O Brasil deu um importante passo esta semana ao iniciar a fase piloto da Pesquisa Nacional de Saúde Mental (PNSM). Este é o primeiro estudo nacional criado para entender melhor a saúde mental da população maior de 18 anos em todo o país.

    Porto Alegre e Santa Cruz do Sul, no Rio Grande do Sul, estão entre os oito municípios selecionados para participar dessa fase inicial. A pesquisa, coordenada pelo Ministério da Saúde, tem como objetivo principal estimar a ocorrência de transtornos mentais, como depressão e ansiedade, além de investigar o uso de álcool e outras drogas, bem como comportamentos relacionados ao suicídio.

    A pesquisa pretende coletar dados que ajudem a identificar como essas questões afetam diferentes segmentos da população, levando em conta variáveis como sexo, idade, escolaridade, renda e localização geográfica. Além disso, o estudo busca reconhecer fatores de risco e de proteção que podem influenciar a saúde mental, como condições de vida, experiências de violência, discriminação e traumas na infância.

    Os dados coletados são fundamentais para planejar e melhorar as políticas públicas de saúde mental, especialmente no Sistema Único de Saúde (SUS). A pesquisa também irá avaliar o acesso da população aos serviços de saúde mental, investigando quantas pessoas buscam atendimento, que tipo de cuidados recebem e quais as dificuldades que enfrentam para obter tratamento. Essa análise visa aprimorar a Rede de Atenção Psicossocial.
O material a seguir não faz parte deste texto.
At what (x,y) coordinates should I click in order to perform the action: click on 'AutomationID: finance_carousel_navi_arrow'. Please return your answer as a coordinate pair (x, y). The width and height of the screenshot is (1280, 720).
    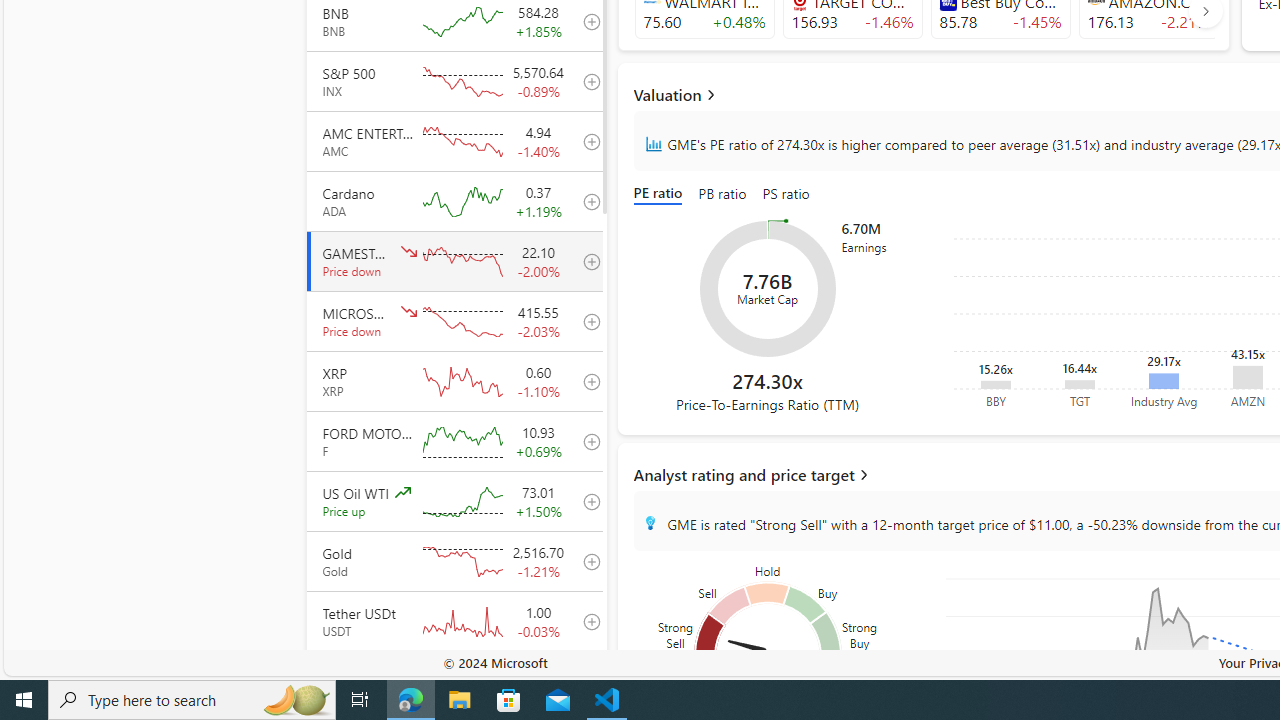
    Looking at the image, I should click on (1204, 10).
    As entrevistas da pesquisa serão realizadas em domicílios, onde uma amostra representativa da população adulta brasileira será abordada. Em cada casa visitada, uma pessoa será escolhida aleatoriamente para responder a um questionário. As entrevistas duram cerca de 60 minutos e seguem um formato padronizado a nível internacional.

    Os entrevistadores recebem treinamento específico, que inclui orientações sobre como abordar os moradores, o uso de questionários eletrônicos em dispositivos como tablets e notebooks, e sobre como lidar com temas sensíveis, como sofrimento psicológico, uso de substâncias e pensamentos suicidas.
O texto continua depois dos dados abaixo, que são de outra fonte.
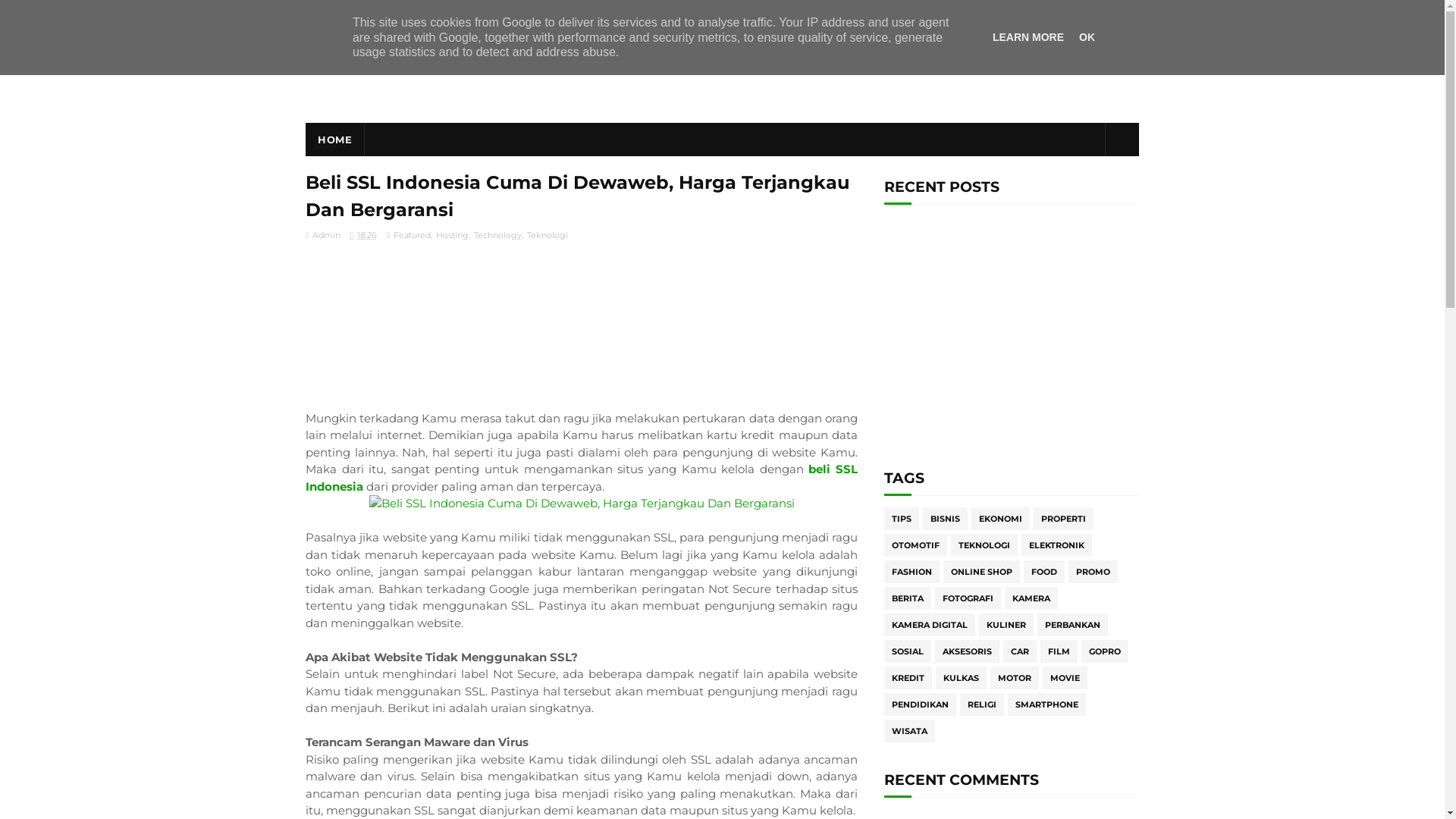 This screenshot has width=1456, height=819. What do you see at coordinates (1031, 598) in the screenshot?
I see `'KAMERA'` at bounding box center [1031, 598].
    A participação na pesquisa é voluntária e acontece apenas após a autorização do entrevistado. Todas as informações coletadas serão mantidas em sigilo, armazenadas em um sistema seguro e analisadas de forma agregada, sem identificar os participantes, respeitando as normas éticas e a Lei Geral de Proteção de Dados.

    A fase piloto começou na última segunda-feira e é essencial para testar e ajustar os procedimentos antes de expandir o estudo para outras regiões do país. Além do Rio Grande do Sul, outras localidades participantes incluem municípios do Amazonas, Ceará, São Paulo, Mato Grosso do Sul e o Distrito Federal.

    A pesquisa é organizada pela Secretaria de Vigilância em Saúde e Ambiente do Ministério da Saúde. Para a diretora de Análise Epidemiológica e Vigilância de Doenças Não Transmissíveis, a participação da população é crucial. “Envolvendo-se na PNSM, as pessoas ajudam a trazer à tona a realidade da saúde mental no país, contribuindo para diminuir estigmas e fortalecer o SUS com informações que vão melhorar o cuidado”, afirmou.